### RECORDED INFORMATION ###
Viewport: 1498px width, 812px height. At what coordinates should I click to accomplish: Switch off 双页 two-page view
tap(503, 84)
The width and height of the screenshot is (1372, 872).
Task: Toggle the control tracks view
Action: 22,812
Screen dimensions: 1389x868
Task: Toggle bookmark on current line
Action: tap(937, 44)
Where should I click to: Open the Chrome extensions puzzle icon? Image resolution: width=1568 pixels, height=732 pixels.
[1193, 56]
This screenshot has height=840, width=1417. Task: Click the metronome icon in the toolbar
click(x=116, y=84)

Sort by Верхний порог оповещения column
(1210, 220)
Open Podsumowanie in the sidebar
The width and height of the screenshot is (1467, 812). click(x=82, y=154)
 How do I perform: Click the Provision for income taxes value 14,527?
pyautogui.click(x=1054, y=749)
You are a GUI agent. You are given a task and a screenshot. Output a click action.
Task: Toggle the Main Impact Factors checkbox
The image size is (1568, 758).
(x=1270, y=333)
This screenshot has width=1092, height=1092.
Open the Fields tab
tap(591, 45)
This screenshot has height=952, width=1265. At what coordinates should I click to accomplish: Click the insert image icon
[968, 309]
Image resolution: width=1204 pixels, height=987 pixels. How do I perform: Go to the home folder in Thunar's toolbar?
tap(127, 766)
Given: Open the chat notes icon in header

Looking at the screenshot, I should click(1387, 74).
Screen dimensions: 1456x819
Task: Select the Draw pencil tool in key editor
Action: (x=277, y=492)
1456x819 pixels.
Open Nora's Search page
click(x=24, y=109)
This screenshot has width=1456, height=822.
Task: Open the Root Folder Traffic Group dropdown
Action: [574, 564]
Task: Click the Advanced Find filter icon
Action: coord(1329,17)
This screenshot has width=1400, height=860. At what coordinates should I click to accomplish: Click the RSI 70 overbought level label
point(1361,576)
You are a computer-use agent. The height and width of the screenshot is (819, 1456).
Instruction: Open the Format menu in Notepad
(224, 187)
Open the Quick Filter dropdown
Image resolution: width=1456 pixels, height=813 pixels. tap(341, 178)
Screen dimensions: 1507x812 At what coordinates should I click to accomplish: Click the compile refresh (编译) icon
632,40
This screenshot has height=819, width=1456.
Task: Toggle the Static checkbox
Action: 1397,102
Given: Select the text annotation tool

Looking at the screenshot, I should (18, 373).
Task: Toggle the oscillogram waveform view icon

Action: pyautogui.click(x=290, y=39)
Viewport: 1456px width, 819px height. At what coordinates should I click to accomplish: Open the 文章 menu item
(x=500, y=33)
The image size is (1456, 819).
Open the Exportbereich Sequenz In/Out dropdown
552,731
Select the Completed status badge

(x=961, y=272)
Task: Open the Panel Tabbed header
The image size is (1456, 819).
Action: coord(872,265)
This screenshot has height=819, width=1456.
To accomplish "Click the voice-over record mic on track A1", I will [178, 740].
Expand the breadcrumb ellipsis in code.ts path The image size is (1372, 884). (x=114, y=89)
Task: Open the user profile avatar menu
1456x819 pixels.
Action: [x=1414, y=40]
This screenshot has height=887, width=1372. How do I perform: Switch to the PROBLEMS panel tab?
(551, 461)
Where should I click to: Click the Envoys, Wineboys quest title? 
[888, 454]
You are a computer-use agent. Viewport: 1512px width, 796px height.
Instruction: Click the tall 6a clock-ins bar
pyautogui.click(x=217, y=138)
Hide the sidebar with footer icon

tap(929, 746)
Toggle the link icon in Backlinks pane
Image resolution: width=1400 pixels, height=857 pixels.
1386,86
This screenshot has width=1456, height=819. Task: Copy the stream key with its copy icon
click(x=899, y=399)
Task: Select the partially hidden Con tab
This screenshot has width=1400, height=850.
###
→ WHAT NEEDS TO BE DONE:
Each line above is to be copied exactly as written.

→ RESPONSE FOR THIS EXERCISE:
Viewport: 1498px width, 812px height. At what coordinates should I click to accomplish: Switch off 双页 two-page view
tap(503, 84)
The width and height of the screenshot is (1372, 872).
Task: Toggle the control tracks view
Action: 22,812
Screen dimensions: 1389x868
Task: Toggle bookmark on current line
Action: tap(937, 44)
Where should I click to: Open the Chrome extensions puzzle icon? Image resolution: width=1568 pixels, height=732 pixels.
[1193, 56]
This screenshot has height=840, width=1417. Task: Click the metronome icon in the toolbar
click(x=116, y=84)

Sort by Верхний порог оповещения column
(1210, 220)
Open Podsumowanie in the sidebar
The width and height of the screenshot is (1467, 812). click(x=82, y=154)
 How do I perform: Click the Provision for income taxes value 14,527?
pyautogui.click(x=1054, y=749)
You are a GUI agent. You are given a task and a screenshot. Output a click action.
Task: Toggle the Main Impact Factors checkbox
The image size is (1568, 758).
(x=1270, y=333)
This screenshot has width=1092, height=1092.
Open the Fields tab
tap(591, 45)
This screenshot has height=952, width=1265. At what coordinates should I click to accomplish: Click the insert image icon
[968, 309]
Image resolution: width=1204 pixels, height=987 pixels. How do I perform: Go to the home folder in Thunar's toolbar?
tap(127, 766)
Given: Open the chat notes icon in header

Looking at the screenshot, I should click(1387, 74).
Screen dimensions: 1456x819
Task: Select the Draw pencil tool in key editor
Action: (x=277, y=492)
1456x819 pixels.
Open Nora's Search page
click(x=24, y=109)
This screenshot has width=1456, height=822.
Task: Open the Root Folder Traffic Group dropdown
Action: [574, 564]
Task: Click the Advanced Find filter icon
Action: coord(1329,17)
This screenshot has width=1400, height=860. At what coordinates should I click to accomplish: Click the RSI 70 overbought level label
point(1361,576)
You are a computer-use agent. The height and width of the screenshot is (819, 1456).
Instruction: Open the Format menu in Notepad
(224, 187)
Open the Quick Filter dropdown
Image resolution: width=1456 pixels, height=813 pixels. tap(341, 178)
Screen dimensions: 1507x812 At what coordinates should I click to accomplish: Click the compile refresh (编译) icon
632,40
This screenshot has height=819, width=1456.
Task: Toggle the Static checkbox
Action: 1397,102
Given: Select the text annotation tool

Looking at the screenshot, I should (18, 373).
Task: Toggle the oscillogram waveform view icon

Action: pyautogui.click(x=290, y=39)
Viewport: 1456px width, 819px height. At what coordinates should I click to accomplish: Open the 文章 menu item
(x=500, y=33)
The image size is (1456, 819).
Open the Exportbereich Sequenz In/Out dropdown
552,731
Select the Completed status badge

(x=961, y=272)
Task: Open the Panel Tabbed header
The image size is (1456, 819).
Action: coord(872,265)
This screenshot has height=819, width=1456.
To accomplish "Click the voice-over record mic on track A1", I will [178, 740].
Expand the breadcrumb ellipsis in code.ts path The image size is (1372, 884). (x=114, y=89)
Task: Open the user profile avatar menu
1456x819 pixels.
Action: [x=1414, y=40]
This screenshot has height=887, width=1372. How do I perform: Switch to the PROBLEMS panel tab?
(551, 461)
Where should I click to: Click the Envoys, Wineboys quest title? 
[888, 454]
You are a computer-use agent. Viewport: 1512px width, 796px height.
Instruction: Click the tall 6a clock-ins bar
pyautogui.click(x=217, y=138)
Hide the sidebar with footer icon

tap(929, 746)
Toggle the link icon in Backlinks pane
Image resolution: width=1400 pixels, height=857 pixels.
1386,86
This screenshot has width=1456, height=819. Task: Copy the stream key with its copy icon
click(x=899, y=399)
Task: Select the partially hidden Con tab
This screenshot has width=1400, height=850.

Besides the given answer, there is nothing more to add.